Re: Outlets / IBOutlet declarations (was Re: Interface Builder & Wiring Objects)
Re: Outlets / IBOutlet declarations (was Re: Interface Builder & Wiring Objects)
- Subject: Re: Outlets / IBOutlet declarations (was Re: Interface Builder & Wiring Objects)
- From: Roland King <email@hidden>
- Date: Tue, 18 Nov 2008 12:05:07 +0800
OK, this issue has come up for me very recently. It appears that
on iPhoneOS IBOutlets are retained, regardless of the presence of
properties. Even worse, in the presence of an assign property the
outlet is still retained. Whatever code is retaining the outlets
never releases them. So it seems that client code must release
all outlets.
Seems to me that the outlets must have a retain count of at least
one when they're unarchived, as though they were alloc'd. It makes
sense that the programmer should have to manually release objects
in dealloc. How else would it happen?
IBOutlets are not necessarily top level objects.

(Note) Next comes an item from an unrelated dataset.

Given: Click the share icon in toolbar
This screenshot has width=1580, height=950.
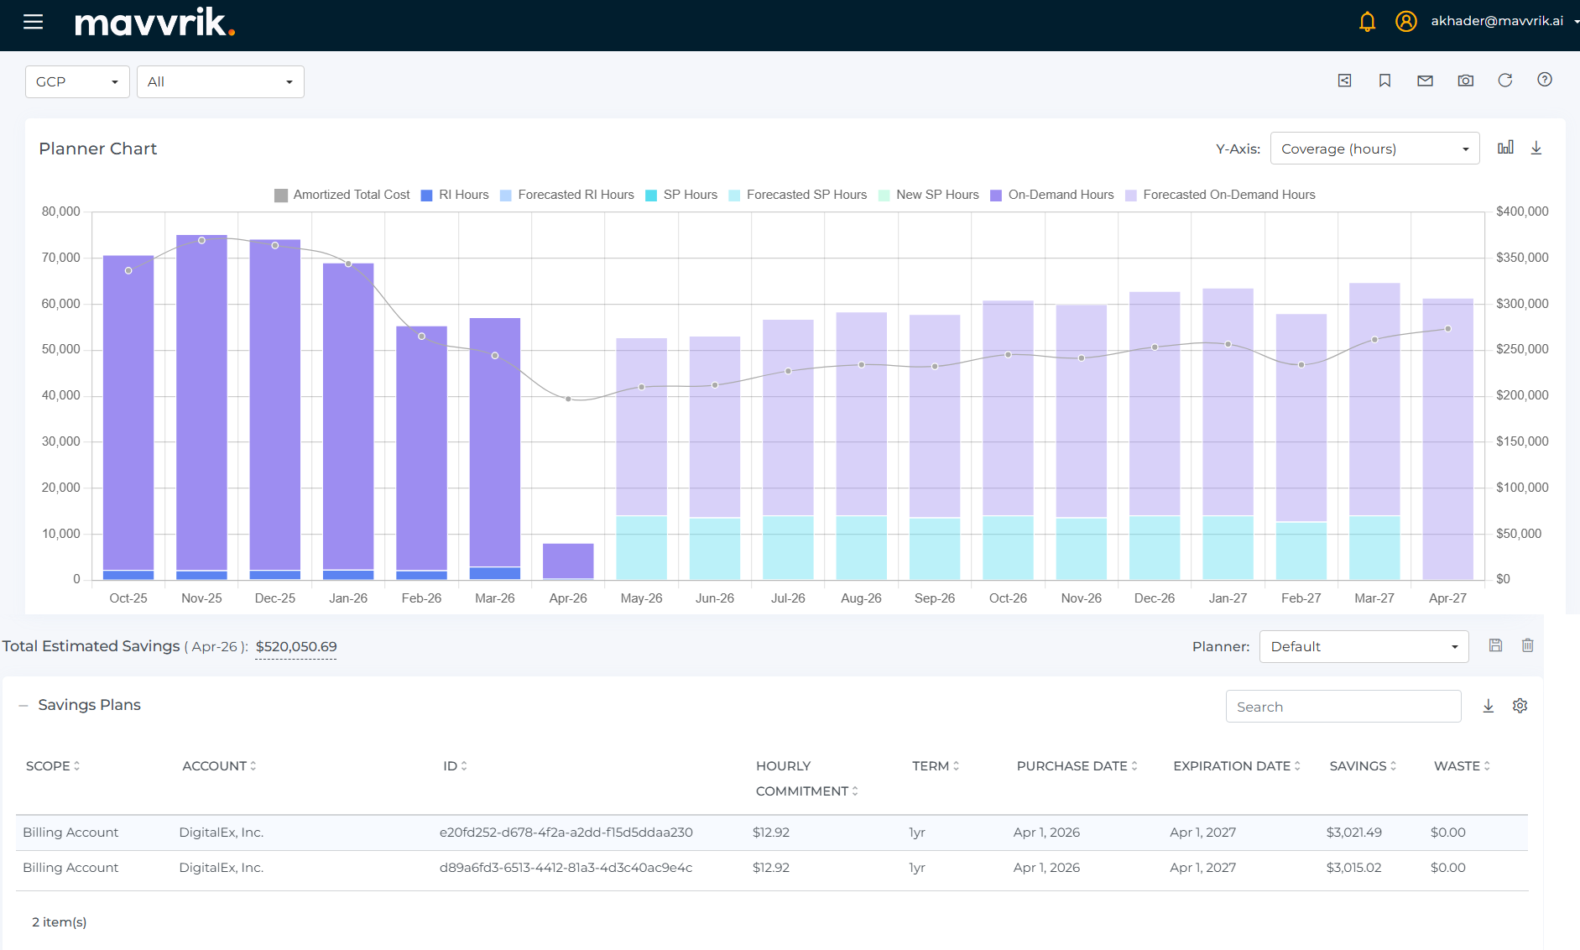Looking at the screenshot, I should point(1344,81).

Most are simply
views that happen to be in the view hierarchy. There will typically
be one top level object in an iPhone nib. This will be the view
that belongs to UIViewController. It is the UIViewController base
class that loads the nib. As long as it retains that top level view
then all the subviews will also be retained. They should be
released when the UIViewController releases its view outlet.
Right, and view is a property of UIViewController. When you have your
UIViewController release view, that is an example of the programmer
releasing an outlet assigned from IB, which you seem to be arguing
that the programmer shouldn't have to release objects given to it
from IB.
Luke
Exactly - most of the things you're hooking up in IB are your own
objects, those outlets are just instance variables which are being set
for you. It's your object, you have to deal with the lifetimes of the
objects you refer to. I don't see why IB makes any difference, it's just
calling setFoo: on some instance of your class, what you define setFoo
to do is entirely up to you, but if it retains the argument, then you
have to release it one day, in dealloc() would be the natural place.
The iPhone version of nib unarchiving and hookup seemed very consistent
to me, it makes use of properties or setFoo: if you have them, allowing
you to manage objects any way you like.
Perhaps the new @property() syntax makes it easy to forget about object
lifetimes because it does the set/get/change automagically. These days
when I add any property I go right to the dealloc method (and init if I
have one) and ensure I've managed that property before I forget.